I have an idea He’s not hyper-focused, as I am, on me getting the “love-thing” right, rather He is foremost interested in “my soul following close behind Him; His right hand upholding me,” (Psalm 63:8). That’s a posture of clinging, of dependence, of the relinquishing of control. I’m then hyper-focused about hanging on to Him, not about becoming a better lover.
This in no way diminishes the command to love as Jesus loved. But I can quickly forget that the giving of that love is a bi-product of abiding. God does through me what I cannot do in-and-of myself. My focus is upon Jesus, not upon myself striving to get better at something. I find it more than frustrating that even in my so-called attempts to be more Christ-like, I succumb to my fleshly nature, making a self-less act completely about MYSELF. I can be too easily led astray…. too easily distracted, subtly shifting my focus inwardly.
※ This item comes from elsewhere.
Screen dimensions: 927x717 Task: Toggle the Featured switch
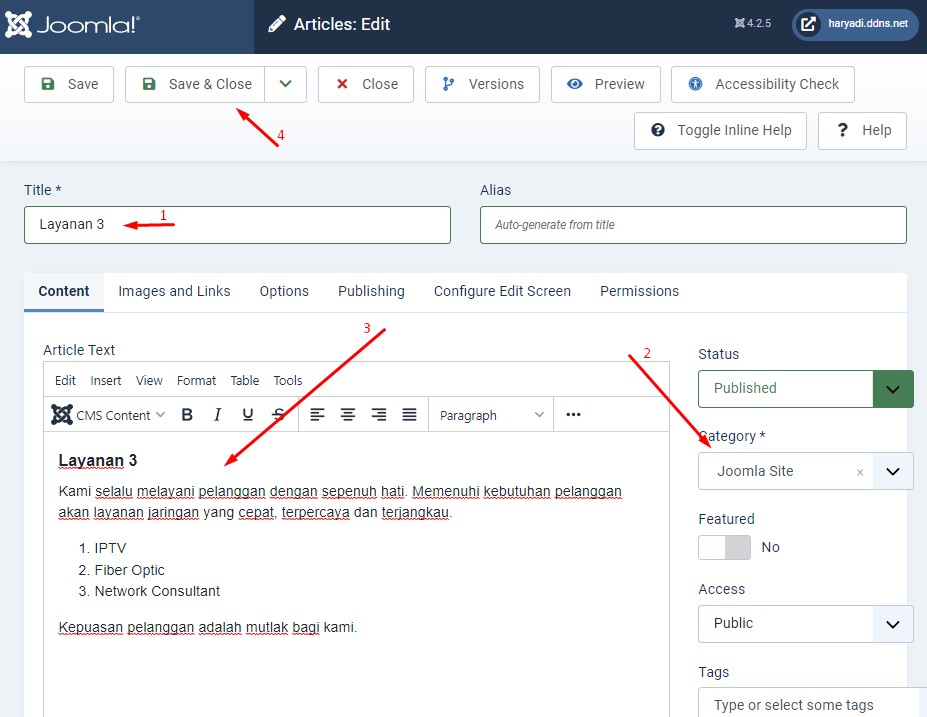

If I had to summarize my journey of late, I would simply say, “I am driven to Him.” There is no other place of safely, no other source from which I can draw, no other sanctuary. He calls me to Himself. And if I choose not to respond, sometimes He drives me to Himself. That is love. That is goodness. That is kindness. He would have me know that from that place of fellowship comes expressions of love that will flow to those I encounter. The command to love as Jesus loved, will be fulfilled.
Tomorrow is Resurrection Sunday. May the Risen Lord draw you to himself. May you go willingly and eagerly. May you enjoy loving Him and being loved by Him, and may those who cross your path be caught up in the overflow.
For behold, those who are far from you shall perish.
But for me it is good to be near God;
I have made the Lord God my refuge.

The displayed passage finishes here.